The advantage of working with CLECs is that the data business (and in the short term the DSL business) is their only business. And anybody that has had to deal with the nightmare of working with an ILEC on an ISDN installation will welcome the opportunity to work with another phone company. I don’t know too many people who have a touchy-feely relationship with their ILEC. So if I were a betting man (and I’m not), my money would be on the CLECs to win the battle for DSL market share.
What can you do with a DSL line? What can’t you do! Imagine that you’ve set up a simple network in your home/office and that you’ve set up a virtual private network (VPN) to your main office. Since the DSL line uses the part of your telephone line that are not used by voice, you can use the same phone line for Internet service and for voice (by installing a splitter on the line). So you could call the office (on the same line that you’re using for Internet access) and ask you coworker to print out a document you need on the printer that is on your desk. Or you could set up video teleconferencing, or a Web server, or anything! If you can imagine a task that requires sending and receiving tons of information, you’ll probably be able to accomplish that task at home or at the office in the not-too-distant future. And maybe even today.

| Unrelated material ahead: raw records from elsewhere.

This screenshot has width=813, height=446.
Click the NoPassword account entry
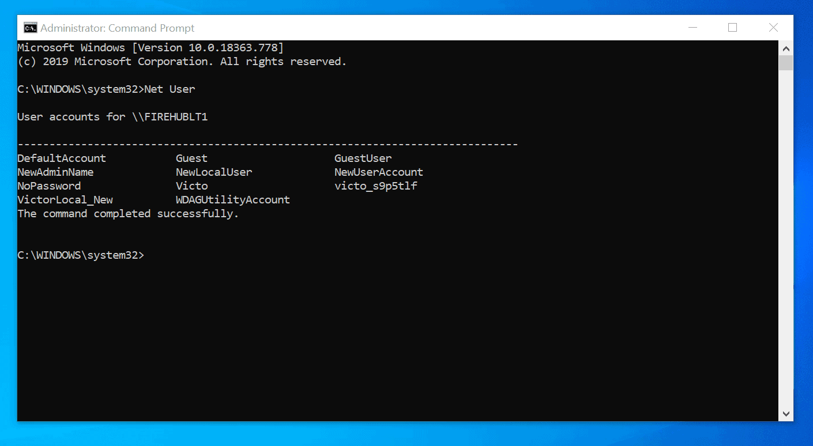pyautogui.click(x=49, y=186)
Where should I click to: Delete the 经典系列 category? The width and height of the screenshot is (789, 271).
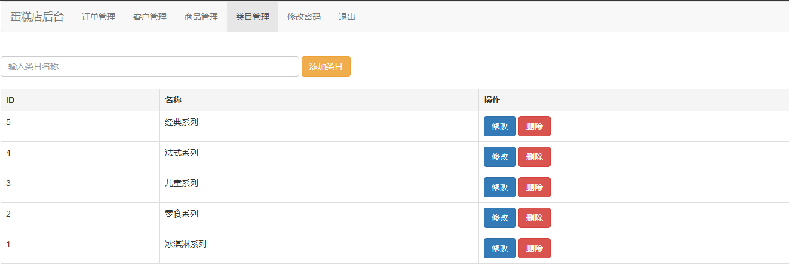click(535, 126)
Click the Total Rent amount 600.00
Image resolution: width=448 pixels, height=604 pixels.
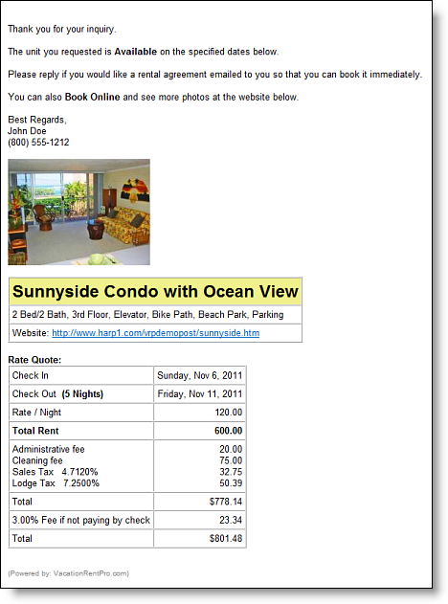(229, 431)
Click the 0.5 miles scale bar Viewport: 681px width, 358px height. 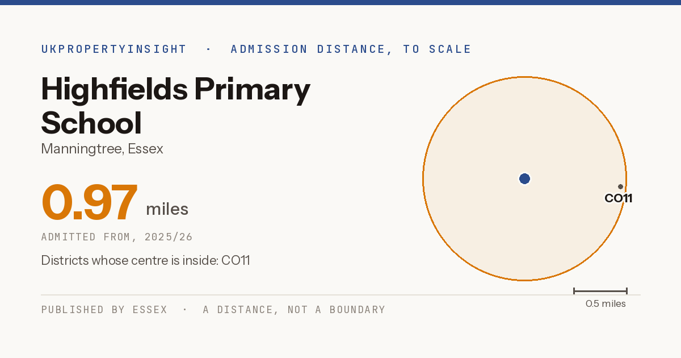[600, 291]
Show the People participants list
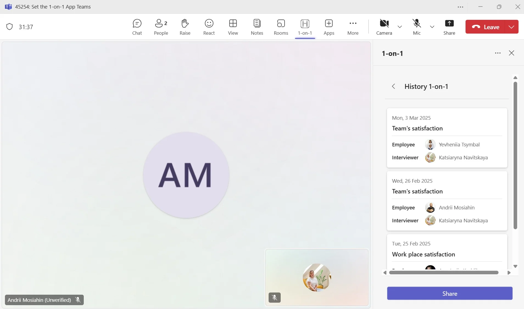This screenshot has width=524, height=309. click(161, 27)
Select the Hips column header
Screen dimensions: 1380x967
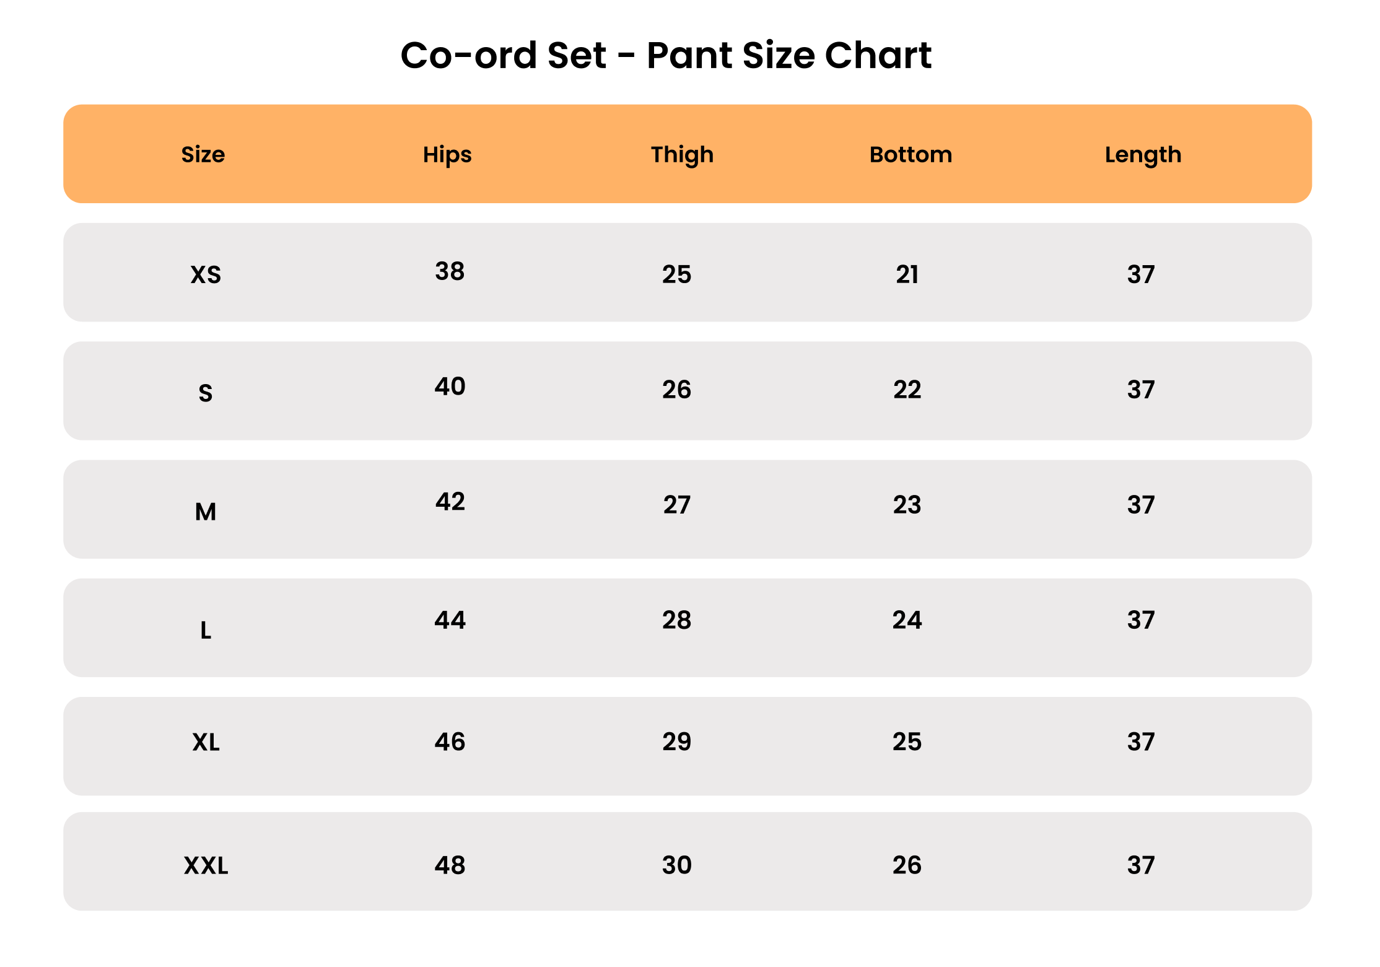coord(447,155)
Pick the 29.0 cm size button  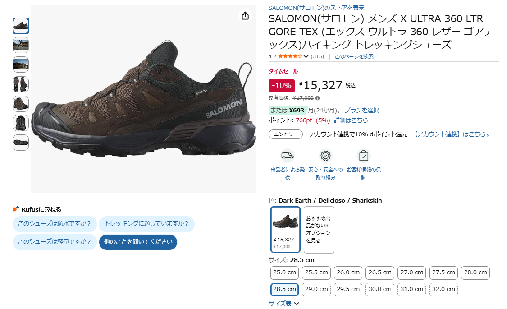click(x=316, y=289)
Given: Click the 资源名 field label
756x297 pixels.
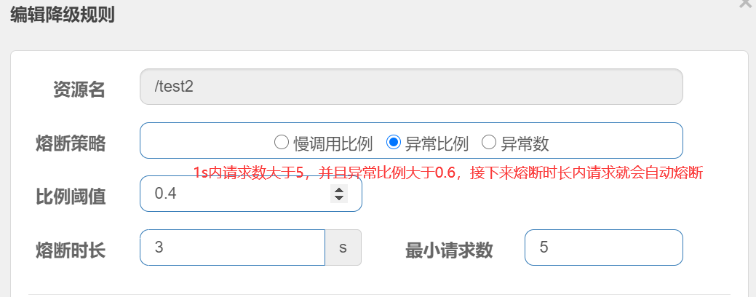Looking at the screenshot, I should click(x=79, y=90).
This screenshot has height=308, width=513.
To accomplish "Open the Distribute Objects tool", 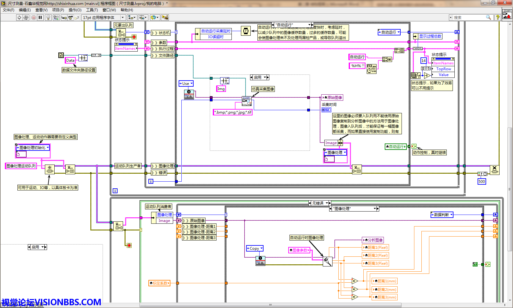I will 143,18.
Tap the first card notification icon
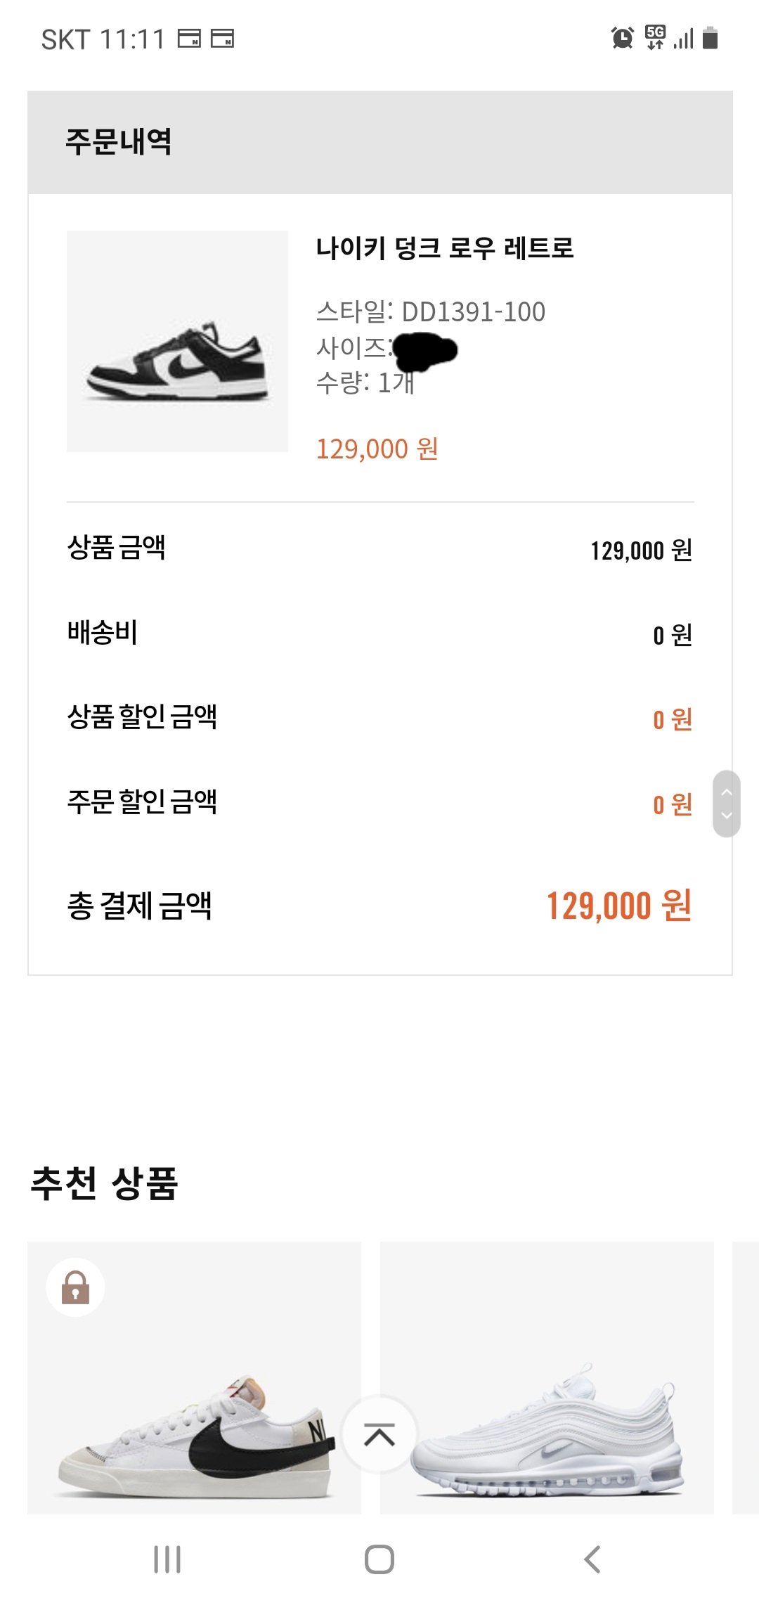 pyautogui.click(x=189, y=38)
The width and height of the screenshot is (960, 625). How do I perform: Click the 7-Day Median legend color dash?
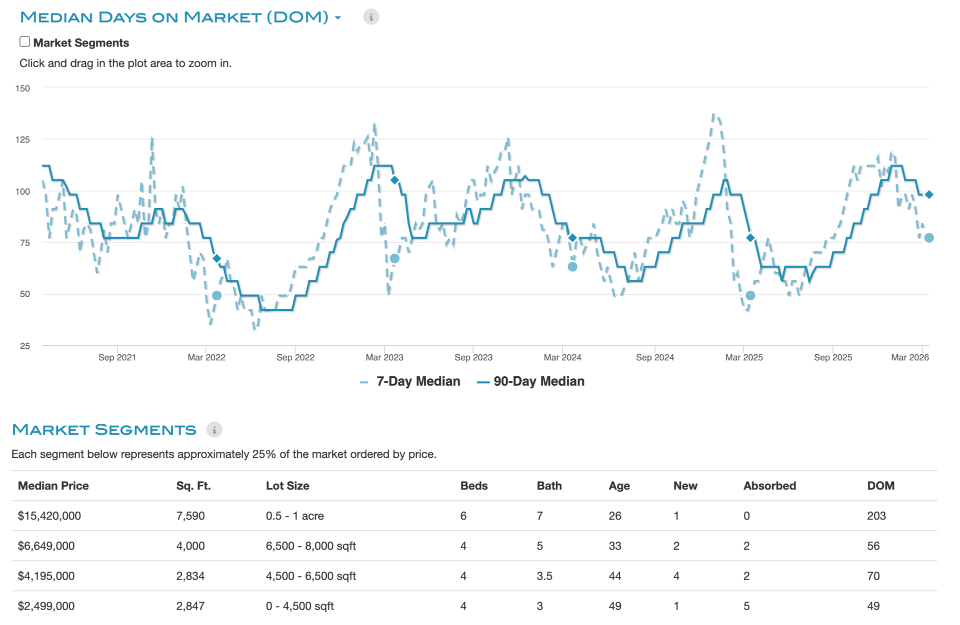364,382

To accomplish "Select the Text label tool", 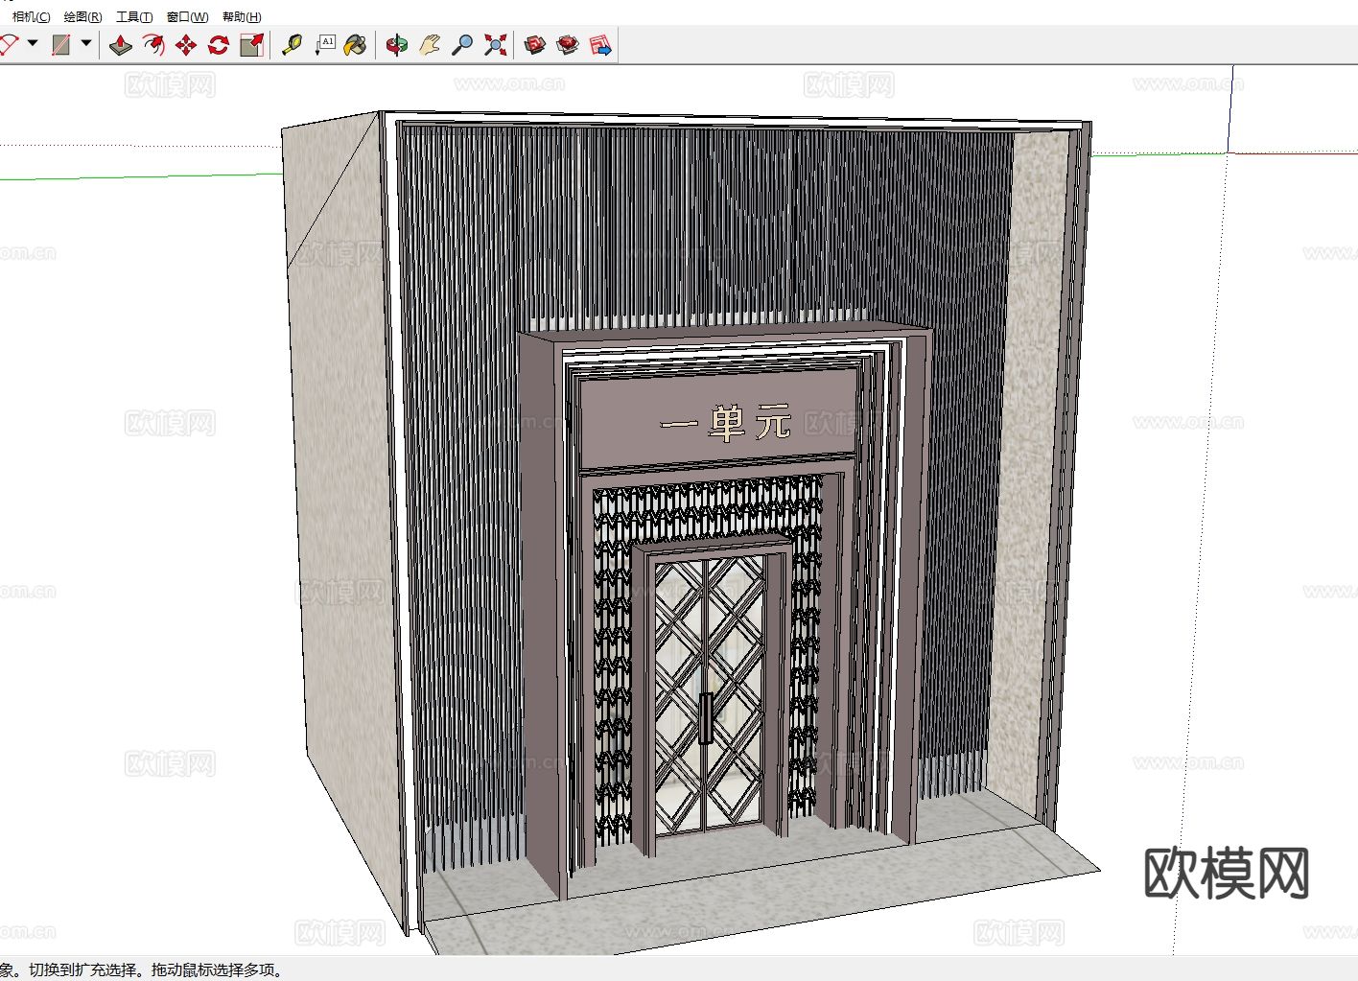I will [x=325, y=45].
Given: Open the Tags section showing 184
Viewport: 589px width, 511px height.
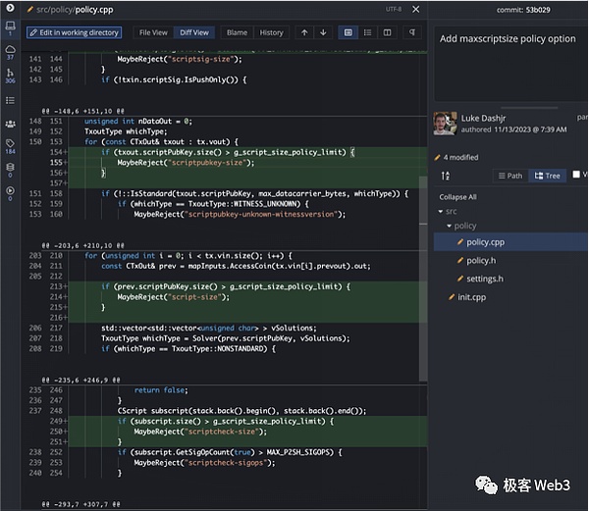Looking at the screenshot, I should coord(10,145).
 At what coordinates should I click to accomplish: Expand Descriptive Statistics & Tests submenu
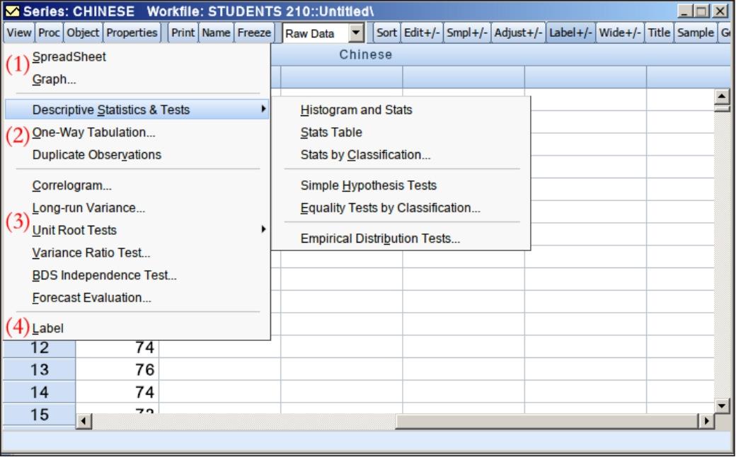point(111,110)
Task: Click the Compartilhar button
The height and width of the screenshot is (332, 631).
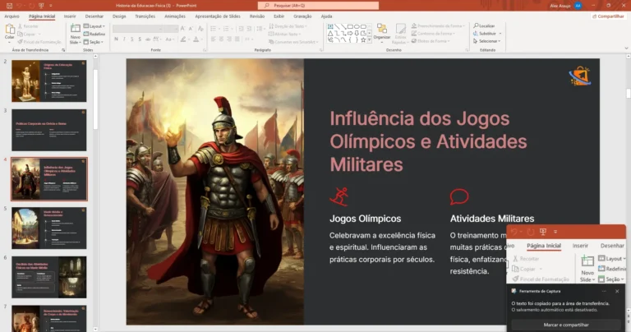Action: pos(608,16)
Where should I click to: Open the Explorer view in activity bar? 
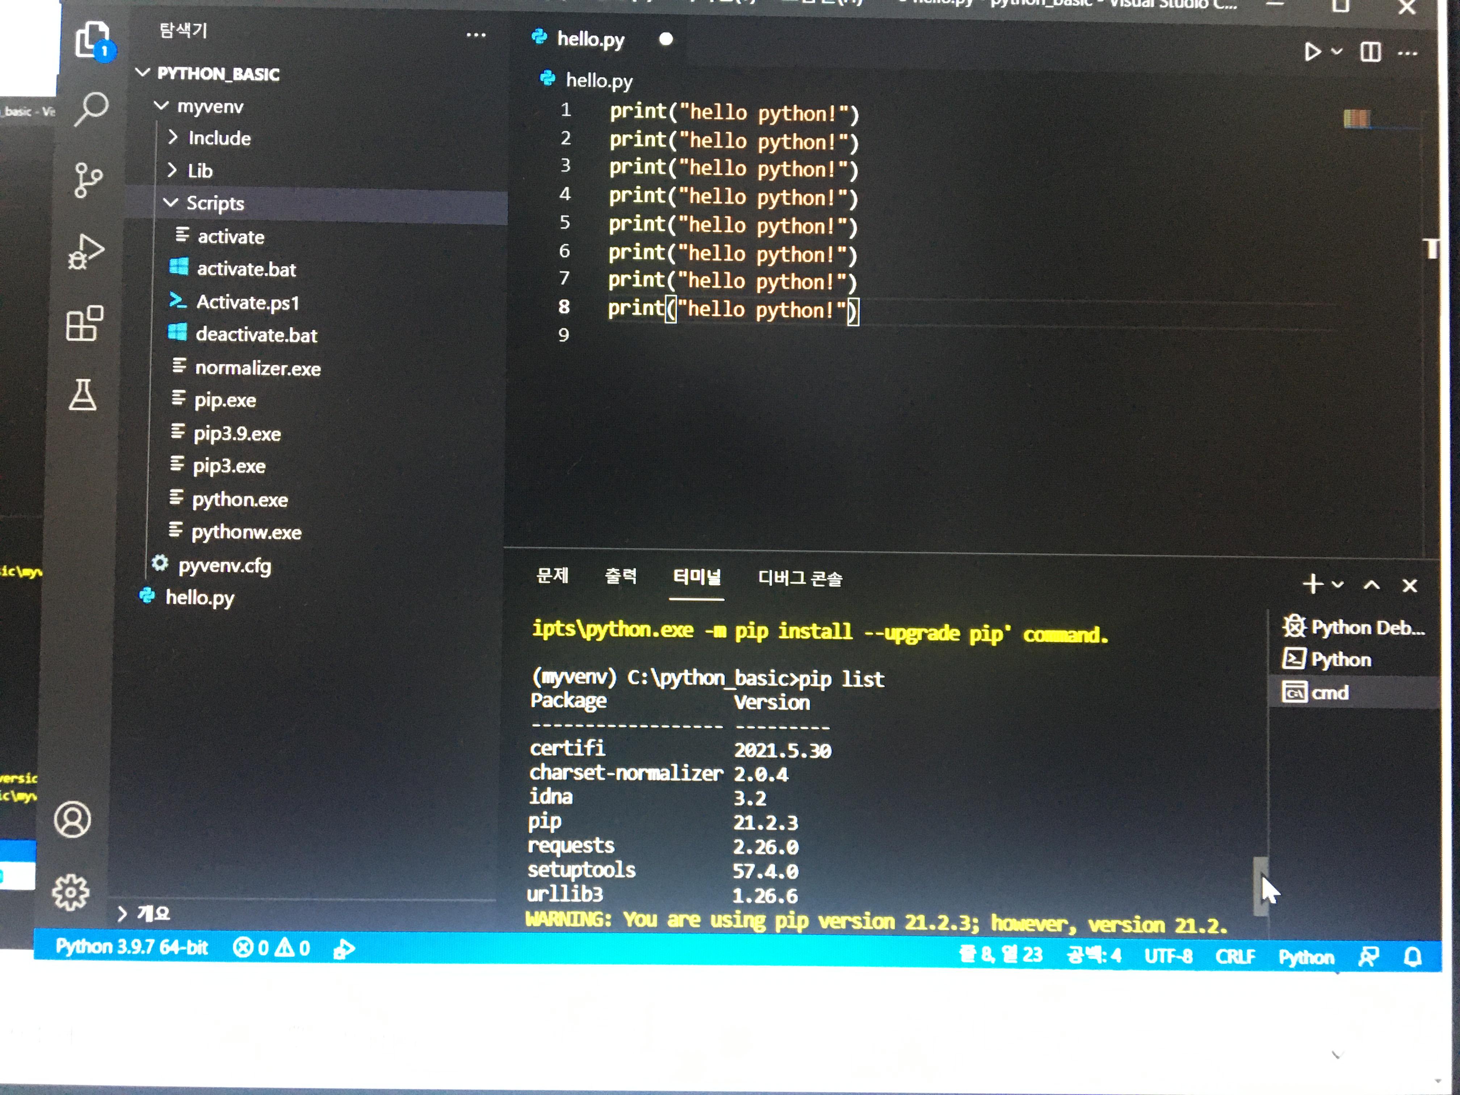[x=92, y=40]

What’s the downside? DSL is a distance-sensitive service (see chart), so the closer you are to the telephone company’s central office the higher speed service you’ll be able to get. There are no real standards yet, which means that wide-scale deployment of DSL is probably a few months away. But industry consortiums such as the Universal ADSL (Asymmetric Digital Subscriber Line) Working Group (http://www.uawg.org/) are pushing hard for a compromise standard called ADSL Lite that will provide a lower speed flavor of DSL to a broad range of customers.
But the upside is huge. DSL is the next big thing. Like the graphical Web revolutionized the Internet, DSL is already revolutionizing Internet access.